■ **PROVIDED ENTRIES**:
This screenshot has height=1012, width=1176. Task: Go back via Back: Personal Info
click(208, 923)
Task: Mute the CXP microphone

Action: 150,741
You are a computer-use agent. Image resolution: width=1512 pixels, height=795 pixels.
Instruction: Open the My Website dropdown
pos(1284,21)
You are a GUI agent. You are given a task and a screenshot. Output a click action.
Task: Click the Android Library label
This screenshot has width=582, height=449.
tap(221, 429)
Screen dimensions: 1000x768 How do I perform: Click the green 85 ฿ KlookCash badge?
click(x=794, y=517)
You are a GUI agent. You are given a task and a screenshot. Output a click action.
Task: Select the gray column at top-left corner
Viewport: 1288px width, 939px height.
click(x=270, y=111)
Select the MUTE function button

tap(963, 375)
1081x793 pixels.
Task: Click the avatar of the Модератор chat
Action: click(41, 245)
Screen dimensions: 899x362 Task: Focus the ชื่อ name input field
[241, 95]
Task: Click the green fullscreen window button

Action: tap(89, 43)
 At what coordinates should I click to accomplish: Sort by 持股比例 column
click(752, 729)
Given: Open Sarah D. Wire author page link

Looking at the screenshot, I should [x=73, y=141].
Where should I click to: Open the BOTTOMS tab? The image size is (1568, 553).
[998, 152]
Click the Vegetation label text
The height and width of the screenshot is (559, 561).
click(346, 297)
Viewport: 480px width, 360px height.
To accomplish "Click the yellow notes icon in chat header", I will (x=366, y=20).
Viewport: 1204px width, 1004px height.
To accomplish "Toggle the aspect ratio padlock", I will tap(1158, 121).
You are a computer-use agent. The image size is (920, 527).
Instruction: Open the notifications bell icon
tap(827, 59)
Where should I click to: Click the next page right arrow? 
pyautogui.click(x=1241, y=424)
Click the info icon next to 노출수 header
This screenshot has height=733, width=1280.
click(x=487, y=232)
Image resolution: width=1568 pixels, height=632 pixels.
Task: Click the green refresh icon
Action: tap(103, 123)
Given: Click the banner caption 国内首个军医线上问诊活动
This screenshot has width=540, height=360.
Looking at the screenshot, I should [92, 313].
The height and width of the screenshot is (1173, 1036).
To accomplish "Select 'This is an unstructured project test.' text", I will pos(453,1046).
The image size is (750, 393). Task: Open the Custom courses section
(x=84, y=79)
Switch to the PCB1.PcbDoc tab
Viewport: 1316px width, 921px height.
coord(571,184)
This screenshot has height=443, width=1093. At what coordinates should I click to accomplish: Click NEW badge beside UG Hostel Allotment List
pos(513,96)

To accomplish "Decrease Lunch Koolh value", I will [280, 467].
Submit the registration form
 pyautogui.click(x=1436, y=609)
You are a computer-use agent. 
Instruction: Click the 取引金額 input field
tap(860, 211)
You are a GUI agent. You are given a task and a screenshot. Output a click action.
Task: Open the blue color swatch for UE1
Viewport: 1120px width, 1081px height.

■ **PROBLEM REQUIREMENTS**: Copy out all of the data above, line for line, without changing anything.

■ **COMPLETED EXERCISE**:
This screenshot has height=1012, width=1176. Task: Go back via Back: Personal Info
click(208, 923)
Task: Mute the CXP microphone

Action: 150,741
You are a computer-use agent. Image resolution: width=1512 pixels, height=795 pixels.
Instruction: Open the My Website dropdown
pos(1284,21)
You are a GUI agent. You are given a task and a screenshot. Output a click action.
Task: Click the Android Library label
This screenshot has width=582, height=449.
tap(221, 429)
Screen dimensions: 1000x768 How do I perform: Click the green 85 ฿ KlookCash badge?
click(x=794, y=517)
You are a GUI agent. You are given a task and a screenshot. Output a click action.
Task: Select the gray column at top-left corner
Viewport: 1288px width, 939px height.
click(x=270, y=111)
Select the MUTE function button

tap(963, 375)
1081x793 pixels.
Task: Click the avatar of the Модератор chat
Action: click(41, 245)
Screen dimensions: 899x362 Task: Focus the ชื่อ name input field
[241, 95]
Task: Click the green fullscreen window button

Action: tap(89, 43)
 At what coordinates should I click to accomplish: Sort by 持股比例 column
click(752, 729)
Given: Open Sarah D. Wire author page link

Looking at the screenshot, I should [x=73, y=141].
Where should I click to: Open the BOTTOMS tab? The image size is (1568, 553).
[998, 152]
Click the Vegetation label text
The height and width of the screenshot is (559, 561).
click(346, 297)
Viewport: 480px width, 360px height.
To accomplish "Click the yellow notes icon in chat header", I will (x=366, y=20).
Viewport: 1204px width, 1004px height.
To accomplish "Toggle the aspect ratio padlock", I will tap(1158, 121).
You are a computer-use agent. The image size is (920, 527).
Instruction: Open the notifications bell icon
tap(827, 59)
Where should I click to: Click the next page right arrow? 
pyautogui.click(x=1241, y=424)
Click the info icon next to 노출수 header
This screenshot has height=733, width=1280.
click(x=487, y=232)
Image resolution: width=1568 pixels, height=632 pixels.
Task: Click the green refresh icon
Action: tap(103, 123)
Given: Click the banner caption 国内首个军医线上问诊活动
This screenshot has width=540, height=360.
Looking at the screenshot, I should [92, 313].
The height and width of the screenshot is (1173, 1036).
To accomplish "Select 'This is an unstructured project test.' text", I will pos(453,1046).
The image size is (750, 393). Task: Open the Custom courses section
(x=84, y=79)
Switch to the PCB1.PcbDoc tab
Viewport: 1316px width, 921px height.
coord(571,184)
This screenshot has height=443, width=1093. At what coordinates should I click to accomplish: Click NEW badge beside UG Hostel Allotment List
pos(513,96)

To accomplish "Decrease Lunch Koolh value", I will [280, 467].
Submit the registration form
 pyautogui.click(x=1436, y=609)
You are a computer-use agent. 
Instruction: Click the 取引金額 input field
tap(860, 211)
You are a GUI agent. You are given a task and a screenshot. Output a click action.
Task: Open the blue color swatch for UE1
Viewport: 1120px width, 1081px height.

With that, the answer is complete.